The dark side of derivatives is well known: Speculation and excessive risk can yield staggering losses. But not so well understood are the proper ways to use derivatives. Sell-side firms, such as financial institutions that sell derivatives to buy-side clients, identify a need and tailor a solution that is aligned with a client’s interest. That is the proper way to create a derivatives hedge, Bruno Dupire, Bloomberg’s Head of Quantitative Research, told delegates at the 66th CFA Institute Annual Conference in Singapore. In his talk, Dupire provided much-needed guidance on how to extract value and avoid pain from the intricacies of the derivatives market.
“Good derivatives products represent an economic exchange that should benefit both parties and address economic exposures while optimally redistributing the risk between buyer and seller,” he said. That ideal, of course, was something that was all too infrequent during much of the pre-crisis derivatives trading.

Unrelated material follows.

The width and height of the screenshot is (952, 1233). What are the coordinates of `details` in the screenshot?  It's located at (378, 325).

Differing perspectives on risk among those on the buy side and the sell side complicate the equation. Buy-side derivatives users, for example, face risk due to the uncertainty of future outcomes. They hope to minimize these uncertainties by hedging a portion of their exposures with derivatives. A sell-side institution’s risk exposure comes from selling derivatives to the client and the subsequent exposure to changes in the derivatives’ prices due to market forces. These changes are commonly measured by the “Greeks,” which indicate the derivatives’ exposure and sensitivities to various risk factors, such as movement in market prices or changes in volatility levels. This inherent difference between views on risk exposures often leads to conflicting interests in derivatives transactions.

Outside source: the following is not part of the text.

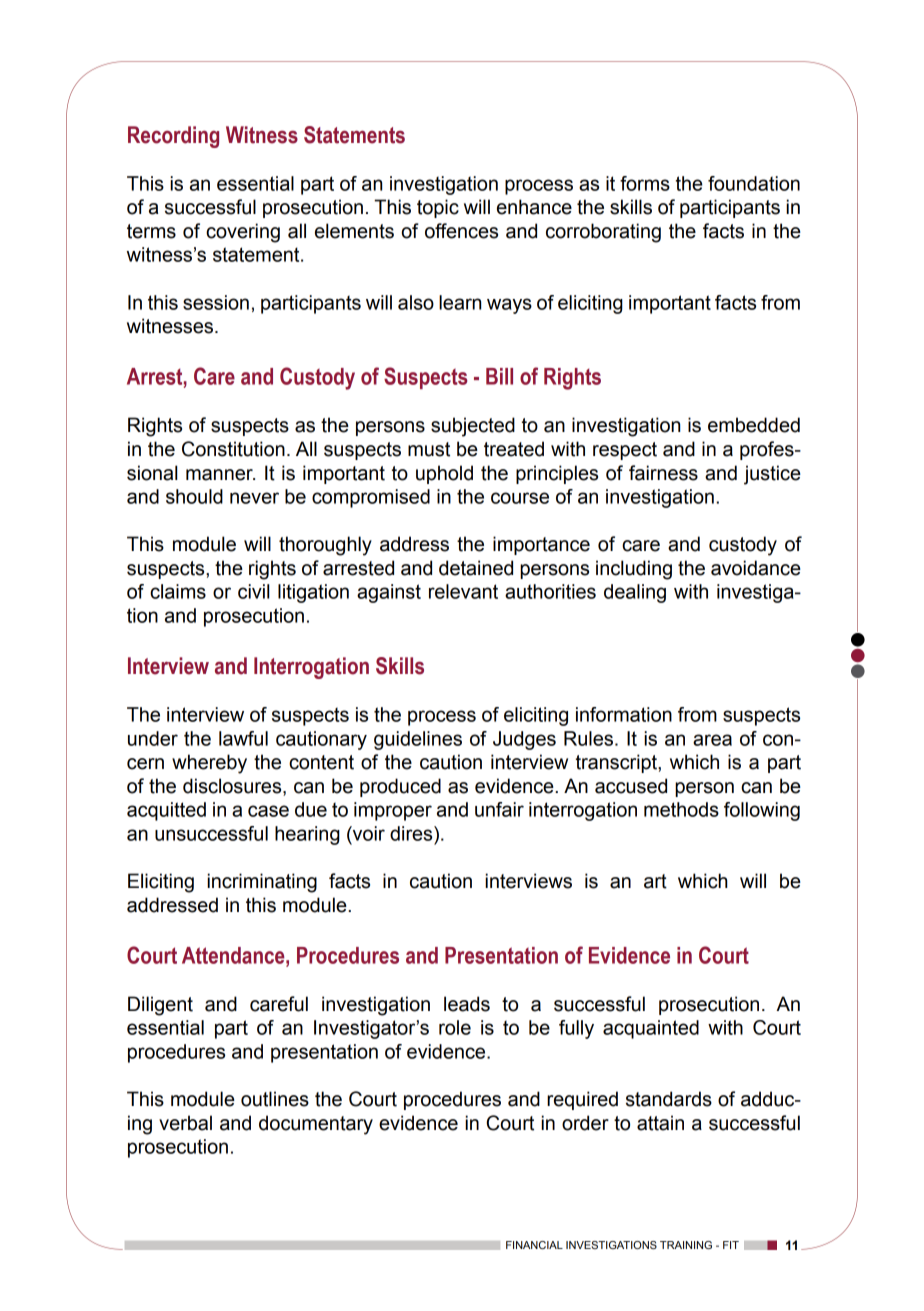 This screenshot has height=1311, width=924. I want to click on FINANCIAL, so click(534, 1245).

Does this differing view on risk permanently relegate derivatives to the “dark side”?
No, argued Dupire, who believes that by properly aligning a product to a need or a view — and having the proper tools to make informed decisions — both parties can benefit from the economic exchange and risk can be successfully redistributed between buyer and seller. A change in culture that stresses client solutions that satisfy specific client needs can shine light on the darkness that permeated derivatives trading in the past and provide new opportunities for the future.